Boarding and the flight were uneventful, which is a good thing.  As we were descending through the clouds I managed to snap a few interesting pics out the window. 

The landing was a little hard, but walking through the terminal was easy since we've been to Oakland before and we didn't check any bags.  

Bobskoot graciously offered to pick us up from the airport and drive us into the city and it wasn't too long before he pulled up in his rental car.

We arrived in San Francisco before noon and since we were too early to check into our hotel we kept our bag in the car and walked over to meet Roger.

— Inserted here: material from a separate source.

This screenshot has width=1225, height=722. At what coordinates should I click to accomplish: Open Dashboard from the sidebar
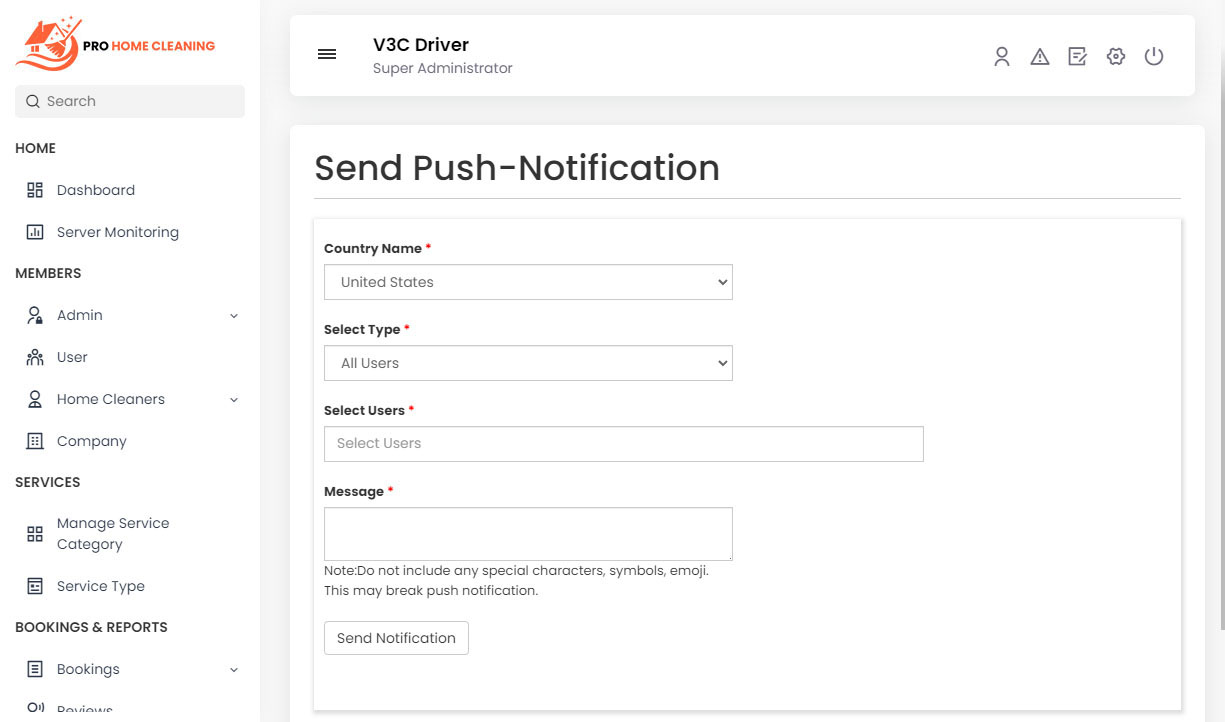pyautogui.click(x=95, y=190)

Hugs were exchanged and we were excited to spend the day with our new friend. We piled into the car and drove to lunch at the Golden Era Restaurant on O'Farrell street.  Soup was consumed and prezzies were handed out.  Thank you Rogey and Lori, you are far too generous.

We decided on a drive over to Chinatown.  Parking was scarce but Troubadour managed to find a metered spot.

Strolling in and out of the shops commenced.

(Bobskoot and Rogey)

(A cow in a candy store - not quite the same as a bull in a China shop)

(Lanterns, lanterns, and more lanterns)
A few items were purchased.  I managed to find a small owl key chain made from horn for my Mom and an orange smiley face luggage tag.  Huge purchases, I know.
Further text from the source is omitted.